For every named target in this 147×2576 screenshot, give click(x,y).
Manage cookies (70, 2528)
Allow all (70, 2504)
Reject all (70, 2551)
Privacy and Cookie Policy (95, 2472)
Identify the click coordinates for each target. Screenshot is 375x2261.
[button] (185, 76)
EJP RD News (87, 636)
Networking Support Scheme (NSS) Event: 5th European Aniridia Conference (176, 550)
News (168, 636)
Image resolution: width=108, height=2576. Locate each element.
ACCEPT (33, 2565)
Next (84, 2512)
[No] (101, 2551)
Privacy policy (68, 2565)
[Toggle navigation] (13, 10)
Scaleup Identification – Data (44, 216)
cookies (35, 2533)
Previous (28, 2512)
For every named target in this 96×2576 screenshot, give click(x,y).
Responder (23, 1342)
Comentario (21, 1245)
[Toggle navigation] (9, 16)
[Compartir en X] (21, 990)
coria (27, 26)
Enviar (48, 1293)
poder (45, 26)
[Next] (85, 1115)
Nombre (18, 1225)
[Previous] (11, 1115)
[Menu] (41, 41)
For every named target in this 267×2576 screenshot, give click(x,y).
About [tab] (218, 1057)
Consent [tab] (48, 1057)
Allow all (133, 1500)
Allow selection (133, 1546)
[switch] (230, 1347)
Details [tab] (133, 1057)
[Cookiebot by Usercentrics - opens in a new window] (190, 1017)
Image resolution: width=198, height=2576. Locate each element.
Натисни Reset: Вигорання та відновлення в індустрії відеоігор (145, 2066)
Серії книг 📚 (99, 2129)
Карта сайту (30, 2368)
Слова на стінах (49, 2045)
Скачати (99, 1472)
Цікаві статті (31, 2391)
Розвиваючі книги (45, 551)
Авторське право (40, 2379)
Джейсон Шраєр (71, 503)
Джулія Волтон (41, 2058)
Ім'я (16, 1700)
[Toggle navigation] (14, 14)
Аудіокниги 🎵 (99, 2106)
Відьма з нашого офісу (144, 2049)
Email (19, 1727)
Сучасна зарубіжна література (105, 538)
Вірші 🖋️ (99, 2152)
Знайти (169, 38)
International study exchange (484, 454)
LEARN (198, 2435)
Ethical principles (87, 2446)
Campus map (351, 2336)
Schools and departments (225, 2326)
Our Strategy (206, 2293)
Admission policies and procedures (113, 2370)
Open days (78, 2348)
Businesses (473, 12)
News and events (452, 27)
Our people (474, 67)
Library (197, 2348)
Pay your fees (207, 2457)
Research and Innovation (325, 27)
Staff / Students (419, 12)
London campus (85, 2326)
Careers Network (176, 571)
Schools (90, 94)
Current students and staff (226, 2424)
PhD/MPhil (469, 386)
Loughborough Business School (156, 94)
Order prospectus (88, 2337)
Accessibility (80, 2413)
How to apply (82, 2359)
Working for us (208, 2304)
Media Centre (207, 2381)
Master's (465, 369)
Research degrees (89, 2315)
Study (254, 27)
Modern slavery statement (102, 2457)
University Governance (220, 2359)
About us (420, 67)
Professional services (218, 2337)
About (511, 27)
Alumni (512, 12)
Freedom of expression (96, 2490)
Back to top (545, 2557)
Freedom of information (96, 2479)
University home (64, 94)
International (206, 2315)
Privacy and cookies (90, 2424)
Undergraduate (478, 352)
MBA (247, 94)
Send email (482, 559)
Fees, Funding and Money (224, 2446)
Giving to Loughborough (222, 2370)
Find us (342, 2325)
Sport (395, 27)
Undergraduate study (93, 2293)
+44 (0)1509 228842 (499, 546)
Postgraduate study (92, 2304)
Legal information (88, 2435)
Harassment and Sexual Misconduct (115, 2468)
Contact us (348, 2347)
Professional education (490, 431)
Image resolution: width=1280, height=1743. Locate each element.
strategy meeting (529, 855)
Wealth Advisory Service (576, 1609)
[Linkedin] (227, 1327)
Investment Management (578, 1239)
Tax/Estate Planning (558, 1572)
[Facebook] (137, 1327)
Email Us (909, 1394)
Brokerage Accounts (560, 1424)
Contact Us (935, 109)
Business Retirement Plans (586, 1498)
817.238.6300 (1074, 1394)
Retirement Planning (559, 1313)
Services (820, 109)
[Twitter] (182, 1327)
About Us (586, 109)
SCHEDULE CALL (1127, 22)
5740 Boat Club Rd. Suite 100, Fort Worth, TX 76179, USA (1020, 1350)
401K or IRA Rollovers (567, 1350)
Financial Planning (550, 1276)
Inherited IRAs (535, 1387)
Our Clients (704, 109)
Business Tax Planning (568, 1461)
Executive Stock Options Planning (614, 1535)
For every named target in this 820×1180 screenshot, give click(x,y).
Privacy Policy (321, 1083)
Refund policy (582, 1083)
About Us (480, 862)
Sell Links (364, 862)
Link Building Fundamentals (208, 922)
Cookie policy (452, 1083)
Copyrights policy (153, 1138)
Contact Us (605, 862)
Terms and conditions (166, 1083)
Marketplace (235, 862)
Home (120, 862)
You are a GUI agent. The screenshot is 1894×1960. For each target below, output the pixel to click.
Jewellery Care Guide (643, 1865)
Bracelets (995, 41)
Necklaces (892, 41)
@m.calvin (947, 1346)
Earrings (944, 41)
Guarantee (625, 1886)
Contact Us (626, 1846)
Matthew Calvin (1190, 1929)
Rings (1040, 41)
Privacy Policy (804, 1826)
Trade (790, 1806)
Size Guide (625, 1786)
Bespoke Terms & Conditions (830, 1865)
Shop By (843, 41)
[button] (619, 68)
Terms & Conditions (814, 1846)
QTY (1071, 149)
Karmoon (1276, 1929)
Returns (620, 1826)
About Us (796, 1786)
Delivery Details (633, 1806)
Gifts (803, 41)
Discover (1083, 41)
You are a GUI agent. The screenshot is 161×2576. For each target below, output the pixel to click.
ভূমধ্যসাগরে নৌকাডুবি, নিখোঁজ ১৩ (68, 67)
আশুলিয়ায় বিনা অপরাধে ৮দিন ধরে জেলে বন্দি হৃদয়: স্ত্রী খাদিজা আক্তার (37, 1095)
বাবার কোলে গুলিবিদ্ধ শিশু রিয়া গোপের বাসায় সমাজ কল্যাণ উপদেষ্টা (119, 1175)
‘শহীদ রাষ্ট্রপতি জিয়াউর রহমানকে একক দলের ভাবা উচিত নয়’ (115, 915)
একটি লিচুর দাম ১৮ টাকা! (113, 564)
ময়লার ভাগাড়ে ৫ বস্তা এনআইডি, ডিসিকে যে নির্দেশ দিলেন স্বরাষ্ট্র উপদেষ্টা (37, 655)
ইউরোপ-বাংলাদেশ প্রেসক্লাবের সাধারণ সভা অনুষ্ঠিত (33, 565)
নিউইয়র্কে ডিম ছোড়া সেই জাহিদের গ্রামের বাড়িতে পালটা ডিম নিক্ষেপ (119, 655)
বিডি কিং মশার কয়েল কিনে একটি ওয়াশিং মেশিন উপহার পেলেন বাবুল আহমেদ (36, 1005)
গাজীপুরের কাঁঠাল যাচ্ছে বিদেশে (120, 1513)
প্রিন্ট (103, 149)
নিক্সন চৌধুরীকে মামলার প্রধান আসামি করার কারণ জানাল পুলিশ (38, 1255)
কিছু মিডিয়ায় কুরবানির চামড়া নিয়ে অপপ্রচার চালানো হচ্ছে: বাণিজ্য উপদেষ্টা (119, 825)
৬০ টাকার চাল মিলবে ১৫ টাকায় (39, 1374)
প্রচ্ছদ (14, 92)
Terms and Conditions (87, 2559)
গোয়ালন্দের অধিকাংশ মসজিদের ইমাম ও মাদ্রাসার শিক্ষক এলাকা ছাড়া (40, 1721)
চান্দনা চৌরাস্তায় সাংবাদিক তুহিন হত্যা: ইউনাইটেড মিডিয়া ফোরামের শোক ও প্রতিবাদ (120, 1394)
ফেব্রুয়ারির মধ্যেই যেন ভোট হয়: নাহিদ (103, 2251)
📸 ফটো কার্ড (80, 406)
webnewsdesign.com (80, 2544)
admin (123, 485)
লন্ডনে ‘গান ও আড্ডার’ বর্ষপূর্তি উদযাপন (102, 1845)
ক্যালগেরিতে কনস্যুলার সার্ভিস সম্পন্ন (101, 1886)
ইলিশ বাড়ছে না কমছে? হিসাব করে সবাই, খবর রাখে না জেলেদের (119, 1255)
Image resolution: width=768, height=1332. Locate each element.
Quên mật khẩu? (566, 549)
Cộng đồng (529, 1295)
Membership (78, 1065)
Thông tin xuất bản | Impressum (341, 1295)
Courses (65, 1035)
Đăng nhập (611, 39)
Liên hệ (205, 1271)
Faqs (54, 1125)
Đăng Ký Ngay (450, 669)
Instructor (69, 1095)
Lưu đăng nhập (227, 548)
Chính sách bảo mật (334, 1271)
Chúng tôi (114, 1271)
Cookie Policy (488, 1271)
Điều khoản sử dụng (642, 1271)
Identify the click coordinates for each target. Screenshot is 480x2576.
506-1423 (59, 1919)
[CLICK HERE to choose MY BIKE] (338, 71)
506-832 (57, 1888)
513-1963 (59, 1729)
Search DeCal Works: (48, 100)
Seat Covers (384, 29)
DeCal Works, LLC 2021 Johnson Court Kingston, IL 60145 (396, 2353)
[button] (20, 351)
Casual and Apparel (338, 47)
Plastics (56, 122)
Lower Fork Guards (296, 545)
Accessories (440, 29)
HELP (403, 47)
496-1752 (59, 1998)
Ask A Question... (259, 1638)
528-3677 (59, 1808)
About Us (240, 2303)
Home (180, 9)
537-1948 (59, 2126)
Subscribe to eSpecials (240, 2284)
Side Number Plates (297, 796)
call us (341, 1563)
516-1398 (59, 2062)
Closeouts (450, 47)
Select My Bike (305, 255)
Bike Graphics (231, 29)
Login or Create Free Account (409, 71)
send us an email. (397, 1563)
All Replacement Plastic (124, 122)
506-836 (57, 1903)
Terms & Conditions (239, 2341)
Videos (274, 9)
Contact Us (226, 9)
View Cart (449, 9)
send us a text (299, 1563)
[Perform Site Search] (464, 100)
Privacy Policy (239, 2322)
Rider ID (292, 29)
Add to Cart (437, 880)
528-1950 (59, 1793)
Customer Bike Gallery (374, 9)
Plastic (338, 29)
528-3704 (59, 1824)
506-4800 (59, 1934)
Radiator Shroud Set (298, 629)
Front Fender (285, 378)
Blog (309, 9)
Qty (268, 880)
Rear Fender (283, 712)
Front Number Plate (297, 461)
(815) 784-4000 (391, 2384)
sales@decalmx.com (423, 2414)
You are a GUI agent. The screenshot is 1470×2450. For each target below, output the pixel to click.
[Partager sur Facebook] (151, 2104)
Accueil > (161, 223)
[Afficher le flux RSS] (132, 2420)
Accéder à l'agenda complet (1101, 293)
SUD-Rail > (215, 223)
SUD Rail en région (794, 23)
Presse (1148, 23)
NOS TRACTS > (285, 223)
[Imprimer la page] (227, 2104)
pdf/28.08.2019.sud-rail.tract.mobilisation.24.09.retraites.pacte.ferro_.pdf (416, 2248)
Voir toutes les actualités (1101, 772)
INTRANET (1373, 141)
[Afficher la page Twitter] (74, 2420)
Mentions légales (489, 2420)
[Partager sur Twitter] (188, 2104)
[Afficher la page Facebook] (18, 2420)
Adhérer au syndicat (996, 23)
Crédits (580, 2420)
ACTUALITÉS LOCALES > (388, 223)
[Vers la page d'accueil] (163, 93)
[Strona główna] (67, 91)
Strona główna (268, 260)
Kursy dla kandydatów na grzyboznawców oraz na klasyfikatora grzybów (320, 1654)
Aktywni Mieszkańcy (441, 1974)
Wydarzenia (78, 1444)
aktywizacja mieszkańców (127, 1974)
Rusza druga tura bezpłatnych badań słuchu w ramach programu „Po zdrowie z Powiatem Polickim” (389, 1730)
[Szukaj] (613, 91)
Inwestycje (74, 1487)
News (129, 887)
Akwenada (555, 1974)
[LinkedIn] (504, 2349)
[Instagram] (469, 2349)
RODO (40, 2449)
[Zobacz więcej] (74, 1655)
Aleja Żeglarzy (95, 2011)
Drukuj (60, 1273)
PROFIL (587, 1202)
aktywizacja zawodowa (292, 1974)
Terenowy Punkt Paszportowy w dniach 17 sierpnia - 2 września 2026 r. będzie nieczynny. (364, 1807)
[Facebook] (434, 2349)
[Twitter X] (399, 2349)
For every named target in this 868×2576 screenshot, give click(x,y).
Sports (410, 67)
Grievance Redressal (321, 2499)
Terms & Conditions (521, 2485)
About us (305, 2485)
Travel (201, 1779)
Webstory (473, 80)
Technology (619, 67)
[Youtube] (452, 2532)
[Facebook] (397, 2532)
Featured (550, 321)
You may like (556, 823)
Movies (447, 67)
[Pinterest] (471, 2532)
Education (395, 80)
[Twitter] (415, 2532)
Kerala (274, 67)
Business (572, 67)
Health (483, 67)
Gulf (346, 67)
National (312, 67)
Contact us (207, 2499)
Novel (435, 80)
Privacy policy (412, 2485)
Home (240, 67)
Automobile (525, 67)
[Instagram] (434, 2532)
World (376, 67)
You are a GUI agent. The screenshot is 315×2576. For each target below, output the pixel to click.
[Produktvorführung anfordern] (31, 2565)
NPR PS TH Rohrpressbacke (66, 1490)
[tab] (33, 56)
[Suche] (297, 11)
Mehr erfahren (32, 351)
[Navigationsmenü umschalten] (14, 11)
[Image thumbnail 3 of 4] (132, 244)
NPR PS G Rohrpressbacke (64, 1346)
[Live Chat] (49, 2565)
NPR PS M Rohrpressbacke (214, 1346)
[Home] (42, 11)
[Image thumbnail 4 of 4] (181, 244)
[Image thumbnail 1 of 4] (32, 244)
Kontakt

• Task brief: Of the entries above, transcribe exactly those lines that fall between the line containing "Contact Us (605, 862)" and the line containing "বাবার কোলে গুলিবিদ্ধ", together with those two lines.

• Worked solution:
Contact Us (605, 862)
Terms and conditions (166, 1083)
Marketplace (235, 862)
Home (120, 862)
You are a GUI agent. The screenshot is 1894×1960. For each target below, output the pixel to click.
Jewellery Care Guide (643, 1865)
Bracelets (995, 41)
Necklaces (892, 41)
@m.calvin (947, 1346)
Earrings (944, 41)
Guarantee (625, 1886)
Contact Us (626, 1846)
Matthew Calvin (1190, 1929)
Rings (1040, 41)
Privacy Policy (804, 1826)
Trade (790, 1806)
Size Guide (625, 1786)
Bespoke Terms & Conditions (830, 1865)
Shop By (843, 41)
[button] (619, 68)
Terms & Conditions (814, 1846)
QTY (1071, 149)
Karmoon (1276, 1929)
Returns (620, 1826)
About Us (796, 1786)
Delivery Details (633, 1806)
Gifts (803, 41)
Discover (1083, 41)
You are a GUI agent. The screenshot is 161×2576. For each target below, output the pixel to click.
ভূমধ্যসাগরে নৌকাডুবি, নিখোঁজ ১৩ (68, 67)
আশুলিয়ায় বিনা অপরাধে ৮দিন ধরে জেলে বন্দি হৃদয়: স্ত্রী খাদিজা আক্তার (37, 1095)
বাবার কোলে গুলিবিদ্ধ শিশু রিয়া গোপের বাসায় সমাজ কল্যাণ উপদেষ্টা (119, 1175)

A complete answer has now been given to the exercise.